Quick Quality Checks (5% of work)

Goal: Catch obvious issues with minimal effort

Process:

  • Run markdownlint to check formatting
  • Run link checker for broken links
  • Quick spelling check with codespell

How to Use This Skill

Step 1: List All Documentation Sections

Create a TODO for each major section that makes factual claims:

# List all markdown files
find . -name "*.md" -not -path "*/vendor/*" -not -path "*/.git/*"

# For each file, identify sections:
# - README: Quick Start, Environment Variables, Architecture, etc.
# - ARCHITECTURE: Phase 1, Long-term, Components
# - SESSION_LIFECYCLE: States, Transitions, Cleanup
# etc.

Create one TODO per section to validate.

Step 2: Validate Each Section Against Code

For each TODO:

  1. Read the documentation section
  2. List every factual claim it makes
  3. Use Read/Grep/Glob to find relevant code
  4. Verify claim is accurate
  5. Update docs if wrong/outdated

Step 3: List All Code Packages/Files

# List Go packages
go list ./...

# Or list key files
find pkg cmd -name "*.go" -not -name "*_test.go"

Create TODO for each package/file to check for documentation gaps.

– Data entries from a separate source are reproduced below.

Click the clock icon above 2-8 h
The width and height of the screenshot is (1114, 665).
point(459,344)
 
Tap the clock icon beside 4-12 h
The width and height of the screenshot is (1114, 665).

Step 4: Find Undocumented Features

For each TODO:

  1. Read the code file/package
  2. Understand what it does
  3. Ask: "Is this behavior explained anywhere in docs?"
  4. If no, add documentation

Step 5: Quick Quality Checks

Run automated checks (optional, least important):

# Markdown linting
markdownlint '**/*.md' --ignore .worktrees

# Link checking
lychee '**/*.md'

# Spelling
codespell docs/ *.md

What to Validate

Types of Claims to Check

  1. Existence Claims

    • "The Manager type provides session lifecycle management"
    • "Use OUROCODUS_ACP_BINARY to specify custom ACP binary"
    • → Verify type/variable exists
  2. Behavior Claims

    • "Create() returns error if role already exists"
    • "Sessions progress through CREATED → SPAWNING → ACTIVE → TERMINATING → CLEANED"
    • → Read code to verify behavior
  3. Configuration Claims

    • "Default timeout is 30 seconds"
    • "ANTHROPIC_API_KEY is required"
    • → Check default values in code
  4. API/Protocol Claims

    • "Messages use JSON-RPC format"
    • "WebSocket handshake returns connection:established"
    • → Verify message formats and protocol details
  5. Example Claims

    • "Run make build to compile"
    • "Use mise run smoke for smoke tests"
    • → Verify commands actually work

What Counts as Undocumented

Code features that should be documented but aren't:

  1. Public APIs: Exported functions, types, methods
  2. Configuration: Environment variables, config files, flags
  3. Protocols: Message formats, state machines, handshakes
  4. Patterns: Dependency injection, testing patterns, error handling
  5. Workflows: Build process, deployment, development setup
  6. Architecture: Major design decisions, component relationships

Tools You Have

No fancy automation needed. Use your normal tools:

  • Read: Read documentation and code files
  • Grep: Search for specific functions, types, patterns
  • Glob: Find files matching patterns
  • Edit/Write: Update documentation

Output

DO NOT generate reports. Instead:

  • Update documentation files directly as you find issues
  • Keep TODO list updated with progress
  • Summarize findings at the end (brief, conversational)

Example Workflow

User: Run documentation audit

Claude:
1. Lists all doc files and creates TODOs for major sections
2. For each section:
   - Reads doc section
   - Extracts claims
   - Reads relevant code
   - Updates docs if inaccurate
3. Lists all Go packages and creates TODOs
4. For each package:
   - Reads code
   - Identifies features/behaviors
   - Checks if documented
   - Adds missing documentation
5. Runs quick quality checks (optional)
6. Summarizes findings conversationally

Anti-Patterns (What NOT to Do)

Don't generate reports - Update docs directly instead ❌ Don't build NLP extraction pipelines - Just read and validate manually ❌ Don't focus on formatting/linting - That's only 5% of the work ❌ Don't batch updates - Fix docs as you find issues ❌ Don't skip code reading - Every claim must be verified against code

Summary

This skill is simple:

  1. Read doc → Read code → Verify match → Fix docs
  2. Read code → Check if documented → Add docs
  3. Quick automated checks (least important)

90-95% of effort is reading and validating, not automation.